Items from a data source
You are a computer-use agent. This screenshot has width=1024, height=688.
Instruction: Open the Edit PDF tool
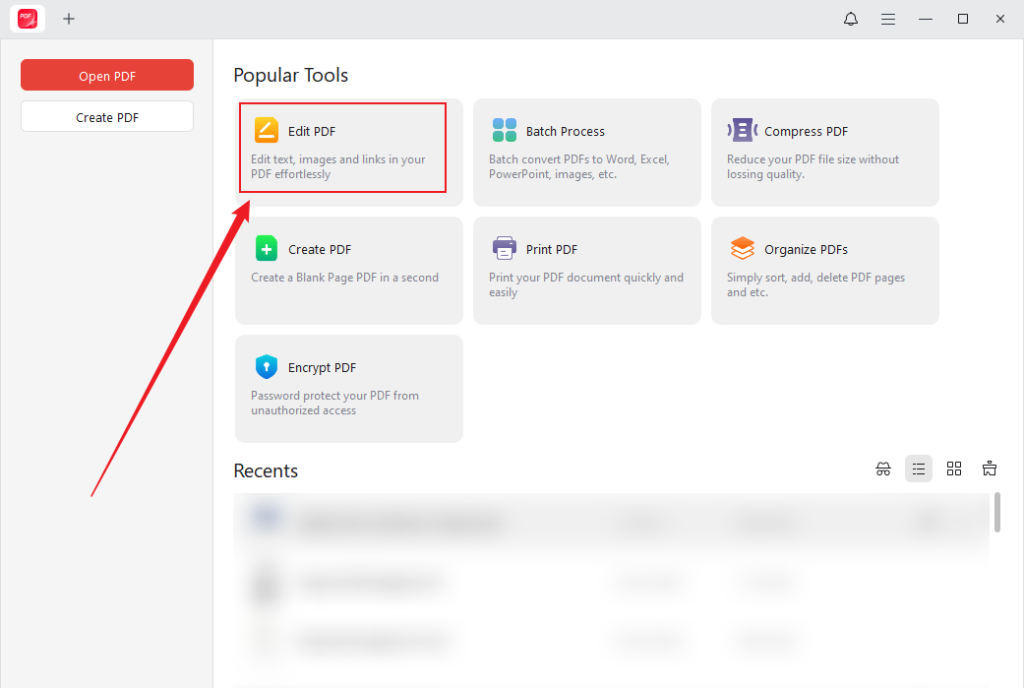point(342,147)
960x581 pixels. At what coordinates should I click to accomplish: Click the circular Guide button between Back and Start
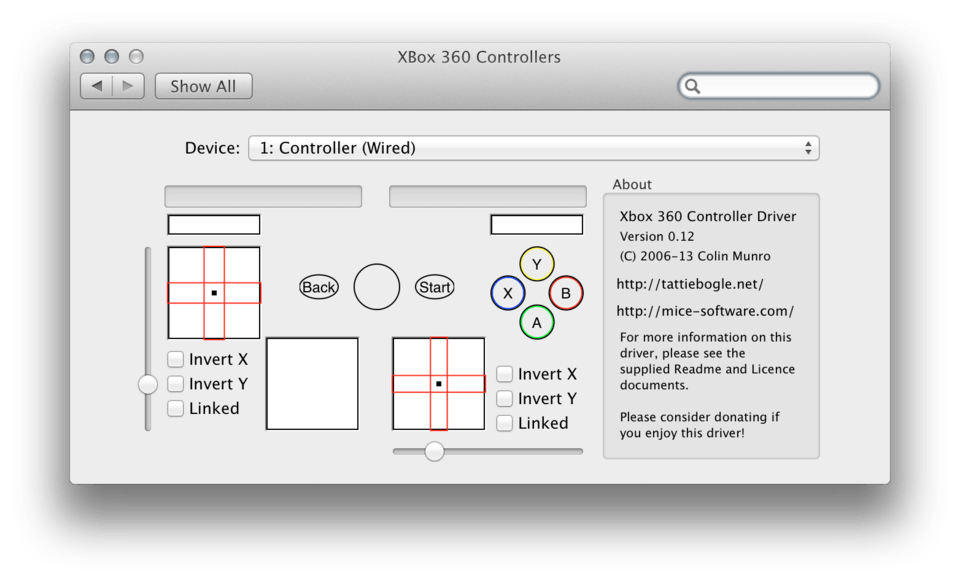pyautogui.click(x=377, y=287)
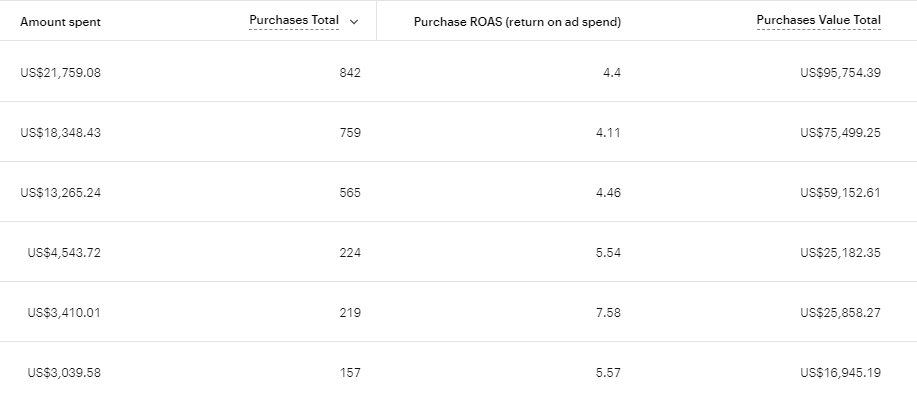Select the US$21,759.08 amount spent cell

tap(60, 72)

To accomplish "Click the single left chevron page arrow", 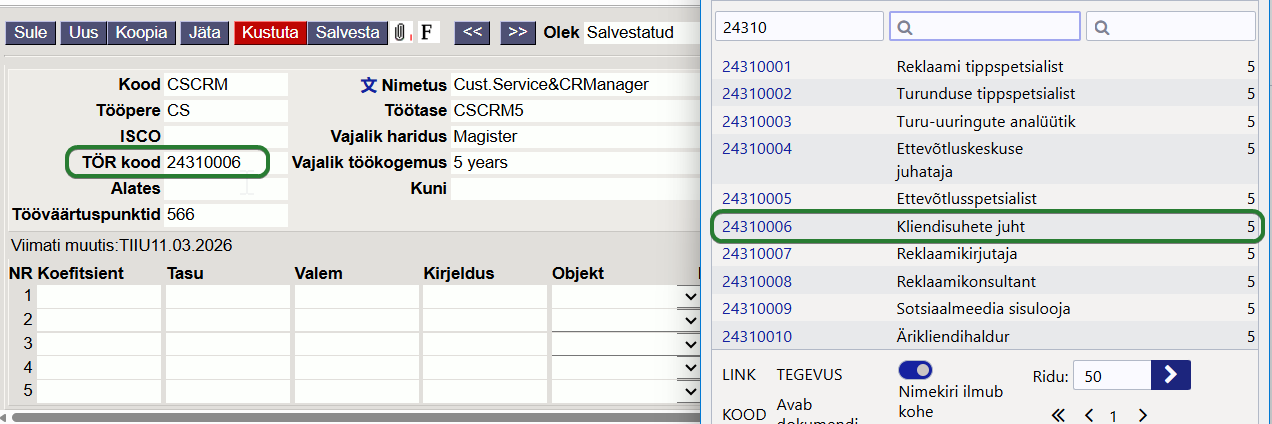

* **YOUR TASK**: Only the lines from the one holding "960x581 pixels. At" to the last line of the entries above should be printed, exactly as they appear and with no pictures.

* **EXERCISE OUTPUT**:
960x581 pixels. At what coordinates should I click to accomplish: Click the circular Guide button between Back and Start
pyautogui.click(x=377, y=287)
Select the US$21,759.08 amount spent cell

tap(60, 72)

To accomplish "Click the single left chevron page arrow", 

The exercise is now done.